------ Passage to read

The Doctrines of Grace, Part One: Election


This first post of my series on the Doctrines of Grace covers the doctrine of “divine election and reprobation,” which is summed up in the First Head of the Canons of Dort. This teaching is meant to display the greatness and majesty of God in His sovereignty over the whole human race. As Article 11 (CD 1.11) shows, God is “most wise, unchangeable, omniscient, and omnipotent.” So whatever God decides is the ultimate best thing that can happen, since He is Creator and Lord of all. This is an amazing mystery that we vainly struggle to wrap our minds around, because it is indeed too wonderful for us to totally comprehend.

I want to focus on the fact that even though we have all sinned in Adam and thus richly deserve condemnation and not mercy (CD 1:1), God still was so gracious and loving that He sent Christ, His only begotten Son, into the world so that He might purchase a people for His own possession (CD 1:2; John 3:16; 1 John 4:19).

------------
------ Dataset excerpt

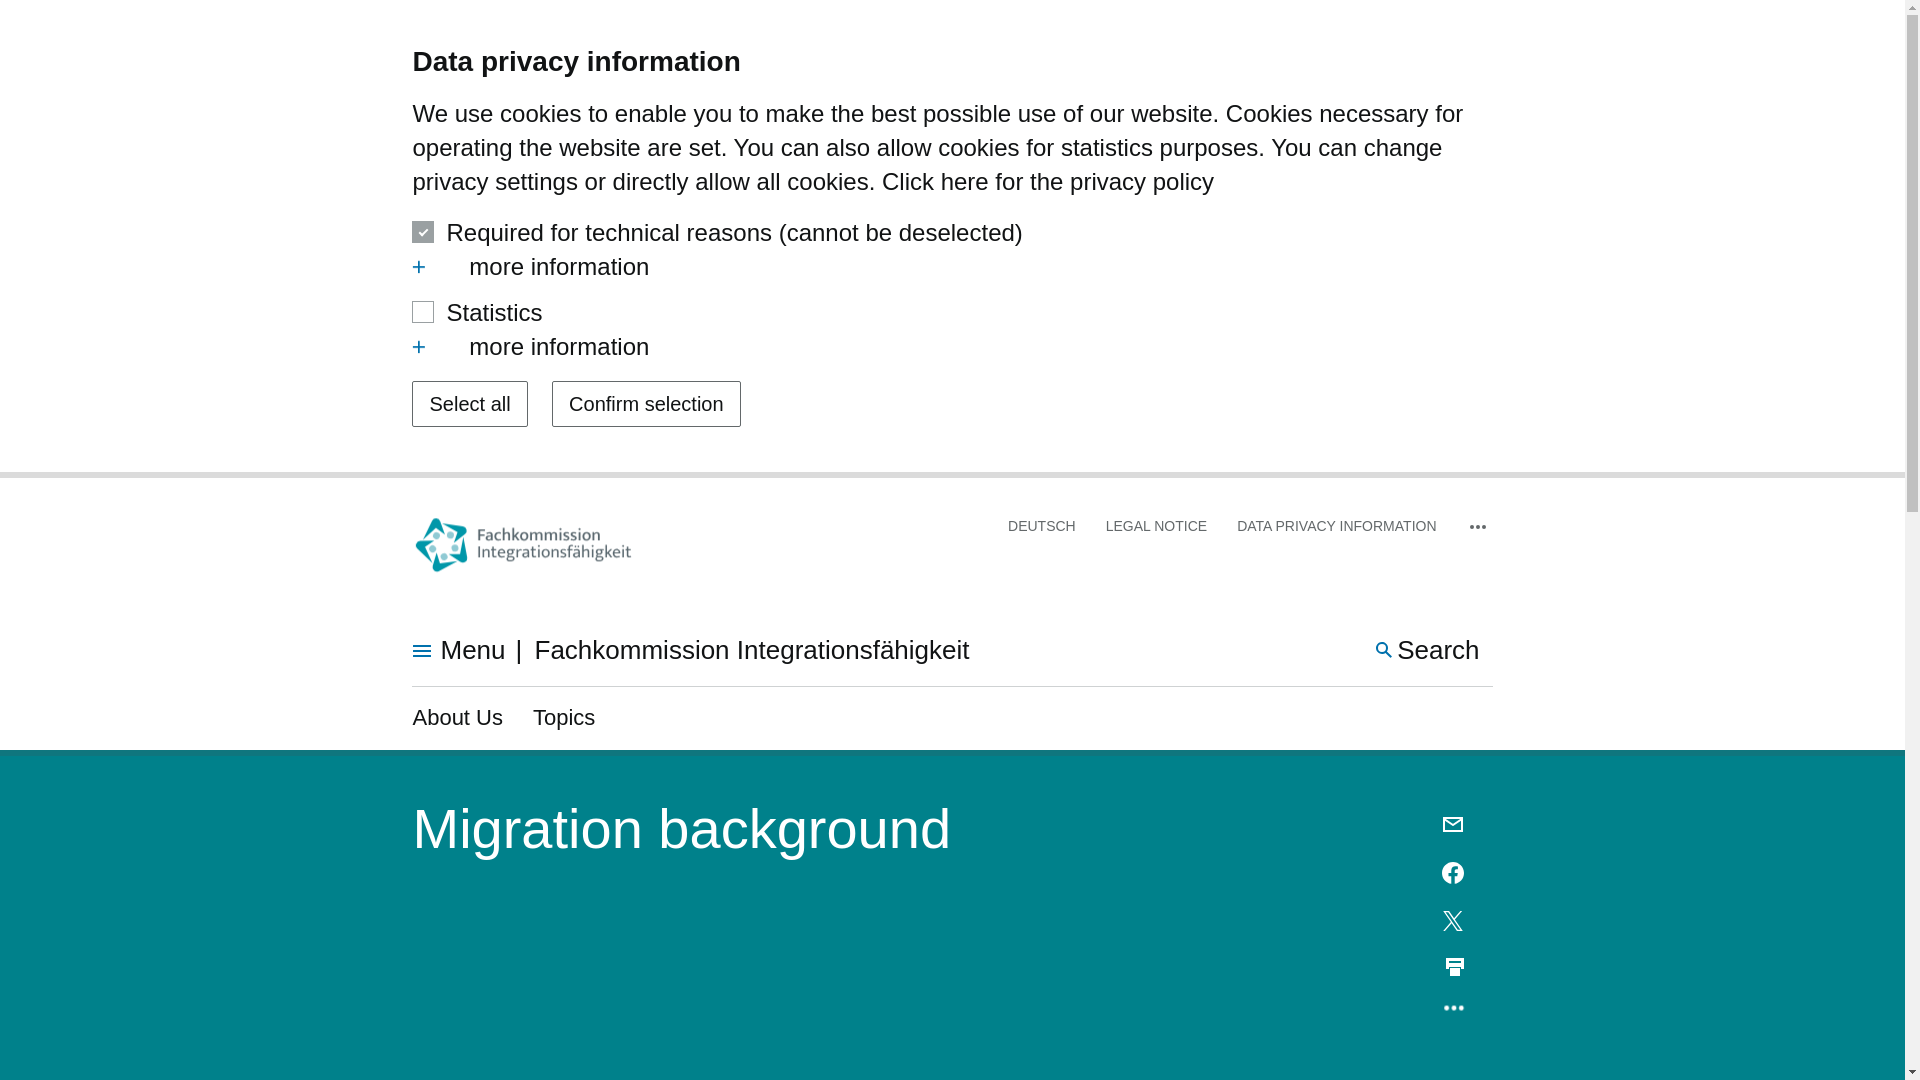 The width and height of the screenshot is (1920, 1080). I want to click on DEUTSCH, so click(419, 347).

------------

§ Short exercise A
In the post on the doctrine of election, which article of the Canons of Dort is cited for describing God as "most wise, unchangeable, omniscient, and omnipotent"?
§ Short exercise B
Pick up the post on the doctrine of election after its last sentence and carry it forward.

§ Response A
Article 11 of the First Head (CD 1.11).

§ Response B
Those who trust in and embrace Christ through faith, which is a free gift given to us by God, have eternal life and are part of the people whom God has elected to salvation (CD 1:3, 4; Eph. 2:8-9). The Canons excellently sum up the doctrine of election in Article 7 below:

“Election is the unchangeable purpose of God, whereby, before the foundation of the world, He has out of mere grace, according to the sovereign good pleasure of His own will, chosen from the whole human race, which had fallen through their own fault from the primitive state of rectitude [righteousness] into sin and destruction, a certain number of persons to redemption in Christ, whom He from eternity appointed the Mediator and Head of the elect and the foundation of salvation.”

It is important for us Christians to remember that none of us were elected because we were somehow intrinsically better or behaved more worthily than others. No, even though we were once in equally deep misery with unbelievers, without light and hope, God according to the counsel of His own perfect and good will chose us to receive eternal life through Christ - to be justified, sanctified, and finally glorified in heaven (CD 1:7; Eph. 1:4-6; Rom. 8:30).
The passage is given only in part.